Aiven-Open / pghoard

PostgreSQL® backup and restore service
http://aiven-open.github.io/pghoard/
Apache License 2.0
1.32k stars 97 forks source link

Rommellayco make stale seconds configurable #630

Closed RommelLayco closed 1 week ago

RommelLayco commented 1 month ago

About this change - What it does

Implement a exponential backoff when stalling on backup download

Why this way

tkren commented 3 weeks ago

There is https://github.com/Aiven-Open/rohmu/pull/194 and https://github.com/Aiven-Open/pghoard/pull/631 which I think probably already solve most of our problems.

RommelLayco commented 3 weeks ago

closing cause other PR solve this problem better

RommelLayco commented 3 weeks ago

i gonna re open cause we could still get timeout errors and it is better to retry with longer timeouts

orange-kao commented 2 weeks ago

The conflict is caused by the merge of #631. After fixing conflicts, I have tested this in dev env and LGTM.

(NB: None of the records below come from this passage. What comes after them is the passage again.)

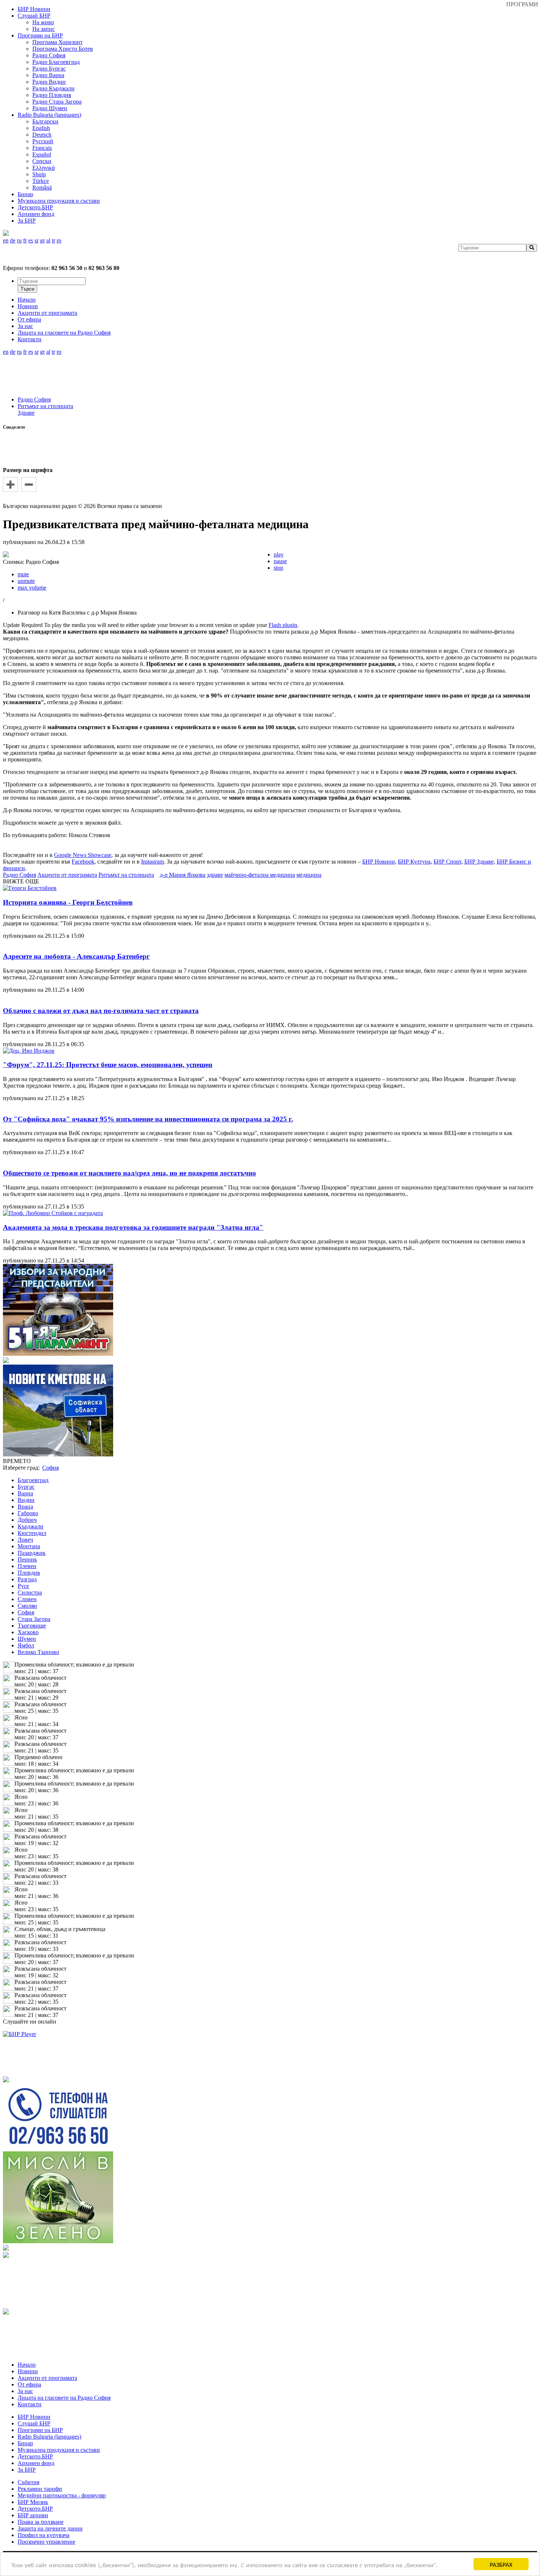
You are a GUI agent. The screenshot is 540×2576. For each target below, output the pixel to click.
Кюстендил (32, 1533)
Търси (27, 289)
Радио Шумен (49, 108)
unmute (26, 581)
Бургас (26, 1487)
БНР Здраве (479, 861)
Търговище (32, 1625)
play (279, 554)
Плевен (27, 1566)
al (48, 240)
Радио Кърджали (53, 88)
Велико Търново (38, 1652)
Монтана (29, 1546)
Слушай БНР (34, 15)
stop (278, 568)
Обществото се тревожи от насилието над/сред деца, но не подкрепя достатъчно (129, 1173)
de (12, 240)
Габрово (28, 1513)
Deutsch (41, 134)
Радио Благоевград (56, 62)
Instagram (152, 861)
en (5, 240)
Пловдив (29, 1573)
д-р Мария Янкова (182, 875)
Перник (27, 1559)
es (30, 240)
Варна (25, 1493)
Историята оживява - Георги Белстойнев (68, 902)
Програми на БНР (40, 35)
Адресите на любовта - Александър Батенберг (76, 956)
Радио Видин (49, 82)
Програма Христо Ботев (62, 49)
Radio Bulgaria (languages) (49, 115)
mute (23, 574)
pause (280, 561)
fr (25, 240)
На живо (43, 22)
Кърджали (30, 1526)
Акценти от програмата (67, 875)
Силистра (30, 1592)
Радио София (48, 55)
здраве (215, 875)
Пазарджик (32, 1553)
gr (42, 240)
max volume (32, 587)
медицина (308, 875)
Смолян (27, 1606)
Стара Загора (34, 1619)
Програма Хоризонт (57, 42)
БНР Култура (414, 861)
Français (42, 148)
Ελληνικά (43, 168)
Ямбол (26, 1645)
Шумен (27, 1639)
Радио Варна (48, 75)
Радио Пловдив (51, 95)
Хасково (28, 1632)
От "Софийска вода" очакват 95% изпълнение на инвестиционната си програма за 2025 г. (148, 1119)
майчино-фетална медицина (259, 875)
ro (59, 240)
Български (45, 121)
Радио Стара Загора (57, 101)
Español (41, 154)
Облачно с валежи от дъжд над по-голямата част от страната (101, 1011)
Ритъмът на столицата (45, 406)
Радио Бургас (49, 68)
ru (19, 240)
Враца (25, 1506)
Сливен (27, 1599)
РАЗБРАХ (501, 2564)
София (26, 1612)
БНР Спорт (447, 861)
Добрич (27, 1520)
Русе (23, 1586)
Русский (42, 141)
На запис (43, 29)
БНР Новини (378, 861)
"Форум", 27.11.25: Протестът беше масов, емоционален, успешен (107, 1065)
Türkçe (40, 181)
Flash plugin (283, 625)
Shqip (39, 174)
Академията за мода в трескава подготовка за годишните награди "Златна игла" (133, 1227)
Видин (26, 1500)
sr (37, 240)
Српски (41, 161)
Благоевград (33, 1480)
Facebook (83, 861)
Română (42, 187)
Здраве (26, 413)
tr (53, 240)
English (41, 128)
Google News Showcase (82, 855)
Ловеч (25, 1539)
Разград (27, 1579)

self.max_stale_seconds can double as many times as the self.stall_max_retries allows, and it can become quite large. I assume that if us (or other pghoard users) use the restore progress for monitoring and alerting purpose, it should not be a problem?

orange-kao commented 2 weeks ago

Thanks for fixing the conflict. I assume it should be self.max_stale_seconds = min(self.max_stale_seconds * 2, 480) ? (min, not max. Otherwise self.max_stale_seconds will jump from 120 to 480, and then 960...)